そうして思い耽っていると、突如十四松にキスをされたその数々が脳裏に浮かび、途端に恥ずかしくなって顔に湯をぶっかけた。違う、恋だの愛だのわかっていない私がこうなる資格は無い。そう、私は演技のために彼を、彼らからの思いを受け止めているのであって──……
雪「……最低だ、私」
私を匿ってくれている心優しい皆を利用するような考えはよそう。とはいえ、彼らに対する答えを私は今考えられる状況にもないのも事実。堂々巡りになっても仕方がないので、雪は風呂から出ることにした。恥ずかしさを紛らわせるために、勢いに任せて扉を開けて初めて自分がのぼせていることに気がついた。少し手を伸ばせば難なく届くはずのタオルとパジャマの距離感が狂う。あ、ダメだ。

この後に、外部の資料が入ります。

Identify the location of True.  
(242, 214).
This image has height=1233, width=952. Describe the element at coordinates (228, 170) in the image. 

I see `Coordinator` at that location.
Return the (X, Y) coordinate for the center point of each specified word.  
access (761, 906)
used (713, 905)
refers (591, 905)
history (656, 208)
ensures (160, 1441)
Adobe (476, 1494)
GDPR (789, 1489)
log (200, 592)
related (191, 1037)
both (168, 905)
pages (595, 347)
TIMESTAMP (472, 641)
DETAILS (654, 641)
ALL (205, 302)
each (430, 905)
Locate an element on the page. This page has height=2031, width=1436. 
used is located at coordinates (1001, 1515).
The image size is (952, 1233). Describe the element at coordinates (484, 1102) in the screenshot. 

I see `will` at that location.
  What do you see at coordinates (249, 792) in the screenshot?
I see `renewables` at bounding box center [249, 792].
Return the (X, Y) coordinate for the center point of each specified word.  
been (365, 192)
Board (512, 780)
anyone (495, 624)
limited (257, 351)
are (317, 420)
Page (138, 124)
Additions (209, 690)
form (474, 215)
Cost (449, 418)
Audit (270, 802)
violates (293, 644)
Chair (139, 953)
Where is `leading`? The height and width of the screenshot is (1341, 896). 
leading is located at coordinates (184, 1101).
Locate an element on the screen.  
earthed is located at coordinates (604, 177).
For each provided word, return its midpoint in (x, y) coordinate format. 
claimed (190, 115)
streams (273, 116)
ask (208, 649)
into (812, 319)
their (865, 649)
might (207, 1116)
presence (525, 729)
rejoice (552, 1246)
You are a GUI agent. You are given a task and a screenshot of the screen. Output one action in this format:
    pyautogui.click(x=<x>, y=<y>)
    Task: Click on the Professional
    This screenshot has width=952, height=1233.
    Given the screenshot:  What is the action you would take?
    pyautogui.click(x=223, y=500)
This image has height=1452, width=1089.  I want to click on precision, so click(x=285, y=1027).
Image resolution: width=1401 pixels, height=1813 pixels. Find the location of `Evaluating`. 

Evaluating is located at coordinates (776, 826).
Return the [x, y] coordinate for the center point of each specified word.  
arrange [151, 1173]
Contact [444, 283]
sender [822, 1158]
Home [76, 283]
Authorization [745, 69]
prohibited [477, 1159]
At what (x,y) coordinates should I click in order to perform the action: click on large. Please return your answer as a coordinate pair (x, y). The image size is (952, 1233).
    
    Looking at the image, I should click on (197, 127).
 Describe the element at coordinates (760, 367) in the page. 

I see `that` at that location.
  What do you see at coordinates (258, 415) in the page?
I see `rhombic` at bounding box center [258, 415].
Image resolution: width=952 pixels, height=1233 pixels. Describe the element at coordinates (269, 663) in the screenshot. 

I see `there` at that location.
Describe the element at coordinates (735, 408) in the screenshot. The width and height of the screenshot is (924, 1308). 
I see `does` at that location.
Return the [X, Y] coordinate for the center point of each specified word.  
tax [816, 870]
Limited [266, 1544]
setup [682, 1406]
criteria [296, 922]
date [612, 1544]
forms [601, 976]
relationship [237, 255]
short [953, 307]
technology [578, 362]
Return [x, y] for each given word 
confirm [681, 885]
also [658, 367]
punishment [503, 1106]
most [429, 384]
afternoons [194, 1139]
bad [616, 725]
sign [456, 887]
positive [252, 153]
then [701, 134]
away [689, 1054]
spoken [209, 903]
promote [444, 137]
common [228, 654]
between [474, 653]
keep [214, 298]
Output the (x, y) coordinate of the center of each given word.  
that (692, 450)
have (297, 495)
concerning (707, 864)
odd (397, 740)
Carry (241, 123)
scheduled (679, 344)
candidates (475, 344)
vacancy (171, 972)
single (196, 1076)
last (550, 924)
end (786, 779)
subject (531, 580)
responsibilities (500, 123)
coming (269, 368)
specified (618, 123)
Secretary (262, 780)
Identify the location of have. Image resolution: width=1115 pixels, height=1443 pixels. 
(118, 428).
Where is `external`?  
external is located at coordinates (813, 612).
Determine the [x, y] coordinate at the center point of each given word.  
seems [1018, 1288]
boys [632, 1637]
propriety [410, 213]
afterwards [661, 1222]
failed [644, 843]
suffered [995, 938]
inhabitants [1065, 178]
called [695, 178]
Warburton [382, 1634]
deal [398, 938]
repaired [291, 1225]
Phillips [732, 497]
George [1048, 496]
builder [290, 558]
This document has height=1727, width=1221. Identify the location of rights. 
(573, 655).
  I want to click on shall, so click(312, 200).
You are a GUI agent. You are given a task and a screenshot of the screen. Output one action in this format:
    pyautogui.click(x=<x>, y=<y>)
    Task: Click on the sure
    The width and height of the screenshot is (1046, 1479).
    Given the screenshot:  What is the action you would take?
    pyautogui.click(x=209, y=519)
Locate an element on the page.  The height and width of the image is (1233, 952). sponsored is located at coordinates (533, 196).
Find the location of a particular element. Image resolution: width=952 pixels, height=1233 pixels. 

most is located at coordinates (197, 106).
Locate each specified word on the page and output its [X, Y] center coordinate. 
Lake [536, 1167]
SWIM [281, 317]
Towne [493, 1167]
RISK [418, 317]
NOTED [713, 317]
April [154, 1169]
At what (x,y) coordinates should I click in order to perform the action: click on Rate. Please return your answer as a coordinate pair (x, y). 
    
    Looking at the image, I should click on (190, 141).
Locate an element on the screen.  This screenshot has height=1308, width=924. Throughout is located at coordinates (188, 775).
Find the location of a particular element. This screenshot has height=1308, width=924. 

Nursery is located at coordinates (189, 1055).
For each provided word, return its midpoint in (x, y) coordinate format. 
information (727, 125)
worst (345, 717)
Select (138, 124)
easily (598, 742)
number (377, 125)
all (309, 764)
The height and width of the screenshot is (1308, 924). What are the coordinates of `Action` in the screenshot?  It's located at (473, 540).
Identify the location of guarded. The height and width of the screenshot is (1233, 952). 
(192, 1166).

ぐらり、と膝から力が抜けてそのまま横へ身体が傾いてしまった。おぼつかない足取りと揺れる視界に吐き気が襲っていつもの受け身がとれない。まずい──
雪「え、あ……?」
一「ヒヒ、積極的じゃん」
頭部にあたるは陶器の洗面台、固い床とは真逆の柔らかな……布地?ああ、そうかと視界に紫色が映っているのを理解してようやく一松が支えてくれたのだと気づいた。意地の悪そうなことを言っているが彼の呼吸と耳から聴こえる心音が乱れている。
雪「……助かった、濡らしてごめん」
濡れた髪が彼の紫を暗く染めていくのを見て、我に返った雪は彼から離れた。いや別に、と彼は気にしていなさそうだ。
一「別に今から風呂だし……のぼせたの」
雪「ちょっと考えすぎて……おええ」
一「馬鹿じゃないの」
何を言われても言い返せない雪は苦笑いをしてみせた。